- Company Name
- ELLKAY
- Job Title
- Application SRE (DevOps)
- Job Description
-
Job title: Application Site Reliability Engineer (SRE) – DevOps
Role Summary: Own and enhance the reliability, performance, and scalability of production and non‑production application environments. Lead CI/CD, infrastructure automation, incident response, and cross‑team reliability initiatives.
Expectations: Deliver highly available, resilient software systems with minimal operational toil, ensuring clear SLIs/SLOs, effective monitoring, and rapid incident resolution.
Key Responsibilities:
- Own application reliability, availability, performance, and scalability across all environments.
- Design, build, and maintain CI/CD pipelines for application deployments.
- Automate infrastructure provisioning and configuration using IaC tools.
- Monitor application health via metrics, logs, and traces; define SLIs, SLOs, and error budgets.
- Lead incident response, root‑cause analysis, and corrective action communication for Sev1/Sev2 events.
- Improve system resilience through capacity planning, tuning, and fault tolerance.
- Partner with development teams to meet reliability, performance, and scalability objectives.
- Reduce manual operational effort through automation and self‑healing solutions.
Required Skills:
- 7+ years as SRE, DevOps Engineer, or Production Support Engineer.
- Strong Linux/Unix and Windows system and networking fundamentals.
- Hands‑on experience with AWS, Azure, or GCP.

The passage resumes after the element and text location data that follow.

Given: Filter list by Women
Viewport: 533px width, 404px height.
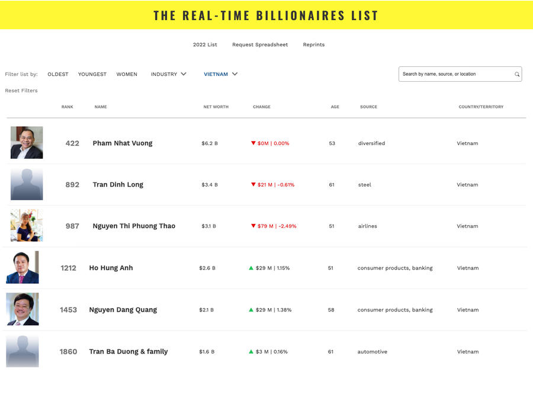Looking at the screenshot, I should click(x=127, y=74).
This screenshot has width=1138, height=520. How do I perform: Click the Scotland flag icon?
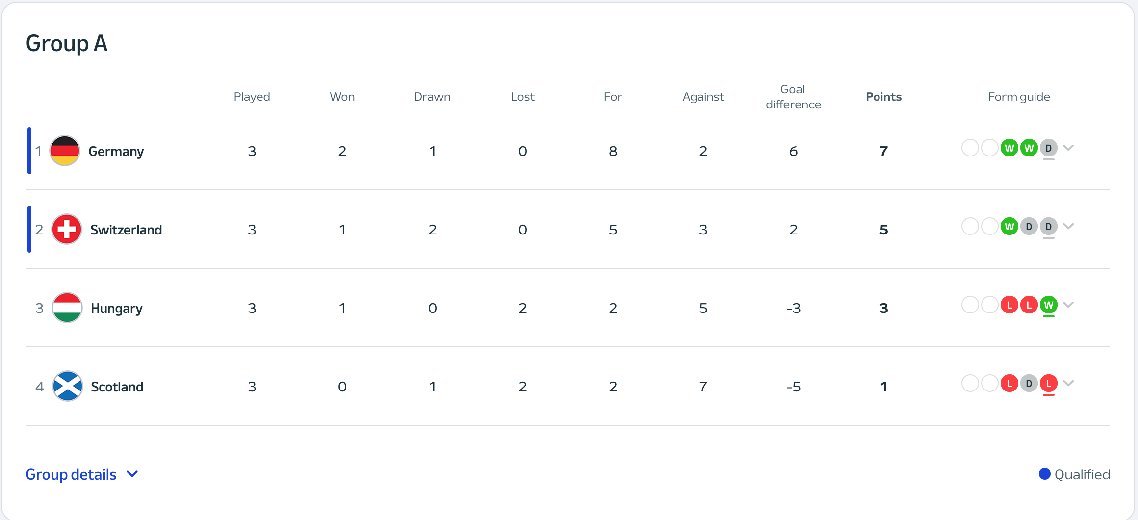click(x=67, y=386)

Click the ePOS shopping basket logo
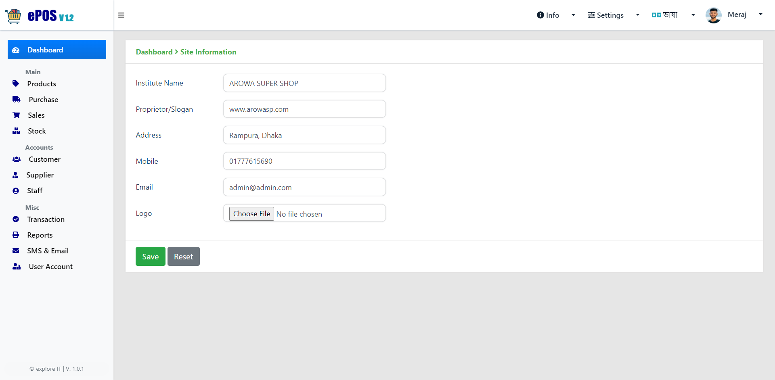[x=13, y=16]
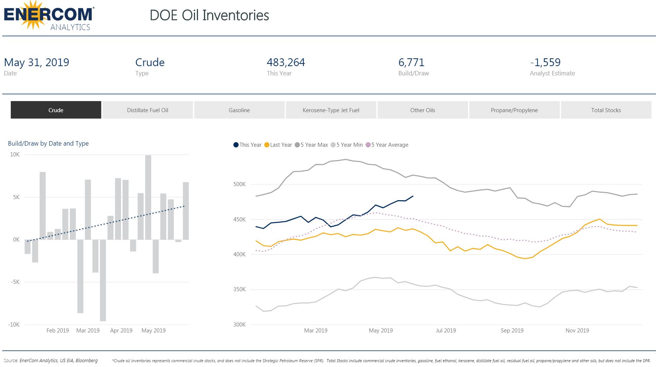Open the Gasoline tab
Viewport: 656px width, 367px height.
click(x=239, y=110)
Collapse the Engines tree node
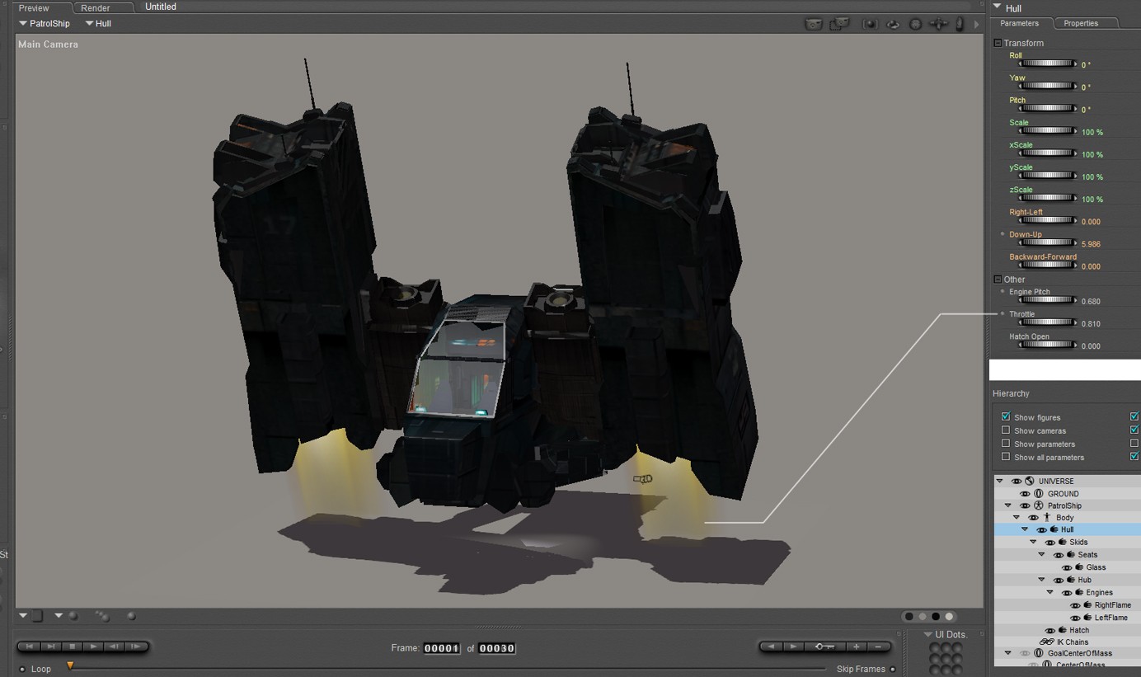This screenshot has height=677, width=1141. coord(1050,592)
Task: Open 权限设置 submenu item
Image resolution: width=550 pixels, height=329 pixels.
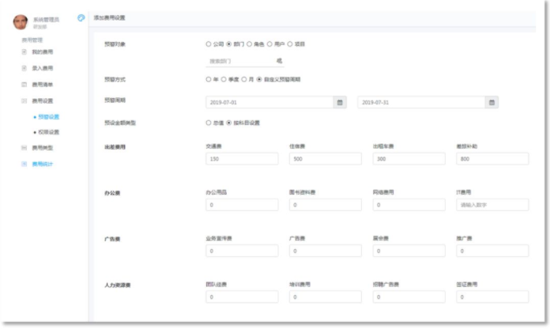Action: (x=48, y=132)
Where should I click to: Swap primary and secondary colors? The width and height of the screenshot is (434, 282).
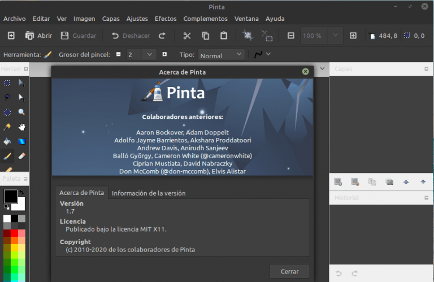click(x=21, y=193)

- Proficiency with Docker, Kubernetes, and container orchestration.
- Expertise in CI/CD tools (Jenkins, GitHub Actions, etc.) and IaC (Terraform, CloudFormation/ARM).
- Scripting in Python or Bash.
- Monitoring/observability tools (Prometheus, Grafana, ELK, Datadog).
- Understanding of SLAs, SLOs, error budgets, and incident management.
- Excellent problem‑solving, calm under pressure, and strong communication.
Required Education & Certifications:
- Bachelor’s degree in Computer Science, Engineering, or related field (or equivalent experience).
- Certifications such as AWS Certified DevOps Engineer, Certified Kubernetes Administrator, or equivalent are preferred.
Elmwood park, United states
On site
Senior
02-02-2026